It's also too bad that corporations prefer to give their top executives more money than they could ever spend in 50 lifetimes instead of paying the workers who actually keep their company running a livable wage.


----------



## WickerDeer (Aug 1, 2012)

Shaolu said:


> The argument (if it can really even be called that) is more in regards to the end goal. In my view, a lot of powers that be would love to keep people subdued and subserviant, so they can tell them what to think and who to vote for. You're absolutely right that it's not clean cut, and I think the same agenda is effected across people of all classes.
> 
> It's simply my view that the poor are impacted all the more, and a culture of dependence born out of public assistance is no small part of it.
> 
> ...


I can see how the poor could be disproportionately affected, but I don't believe it's because of taxes and public assistance. In the US, even though the working class and the poverty class provide plenty of service for society, they are generally stigmatized as freeloaders, criminals, welfare queens, ignorant, and lacking in moral values. 

Personally, coming from the working/poverty class and still belonging to that demographic, I've seen many of my family members depressed and unmotivated and it is sad. It's really sad. But I have different feelings about where that might be coming from. I think perhaps it comes from ignoring most of the contributions of the lower classes and instead slapping them with these caricatures that suck blood from every flaw of a lower class person. Certainly, the contribution of these classes isn't validated by decent pay or things like universal health care. And most of the stories in the media aren't about working and poverty class people who are honest and doing back-breaking labor, but the magnifying glass is always focused on either a few unusual stories or on the flaws of average people. 

Poverty itself presents enough stresses that might affect motivation and bad choices.
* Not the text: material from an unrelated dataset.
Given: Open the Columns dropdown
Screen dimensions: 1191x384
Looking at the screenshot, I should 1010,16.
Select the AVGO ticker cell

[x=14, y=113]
But then, you add the stigmas attached to welfare to it...people who come from solid working class families having to apply for public assistance and get treated (maybe implicitly) as if they are some freeloaders...when their families have practically been providing the slave labor that supports the backbone of society for generations. It's demoralizing. 
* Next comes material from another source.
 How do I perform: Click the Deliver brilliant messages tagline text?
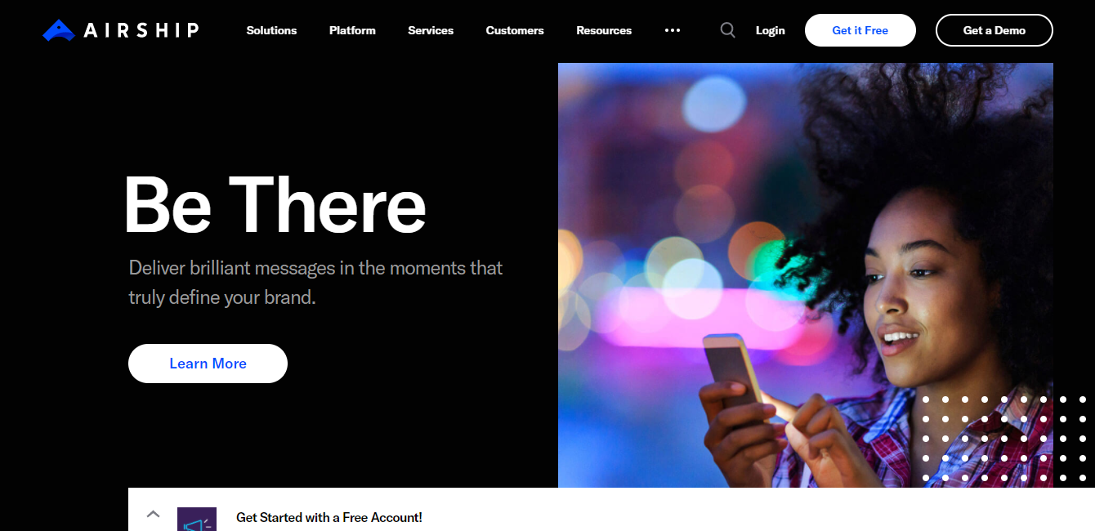pos(315,283)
People don't just want handouts. We are social creatures and most people want to feel like valuable parts of society. It kind of reminds me of an old song by Tracy Chapman. It's blatantly sentimental, but it demonstrates some of my feelings about the issue and welfare. I see her saying "we can't receive any govt. relief" not as to say that people need more welfare...but that people might want "a way to make an honest living." Because govt. relief in the US is treated as a charity, which is demoralizing to the culture surrounding the backbone of society's workforce. It would be different if the society was more egalitarian.


----------



## Shaolu (Jul 1, 2014)

meltedsorbet said:


> People don't just want handouts. We are social creatures and most people want to feel like valuable parts of society.


Couldn't agree with you more, there.


----------



## Shaolu (Jul 1, 2014)

HAL said:


> Fair points in the poem but I _HATE_ how people think the whole thing is some kind of rigid polar divide.
> 
> 'Oh I was talking some some bleeding-heart _liberal_'.
> 
> It's the same as me protesting against female oppression because of '_all_ Muslims'.


Actually I was referring to a guy I've known for years. He literally goes out of his way to sympathize with murderers (e.g. "Jodi Arias seems like such a sweet girl..."), thinks The Young Turks is the greatest media outlet ever, and characterizes anyone with a modicum of fiscal conservatism as "Teabaggers" who "hate the poor."

I guess the only thing I regret is characterizing him as a "liberal" at all, since if you knew the guy you'd probably see him as an insult to liberals. He is most definitely "bleeding-heart" though. In the most inconsistent of ways too. He is staunchly against the death penalty, and yet he has claimed that people who abuse animals should "eat shit and die."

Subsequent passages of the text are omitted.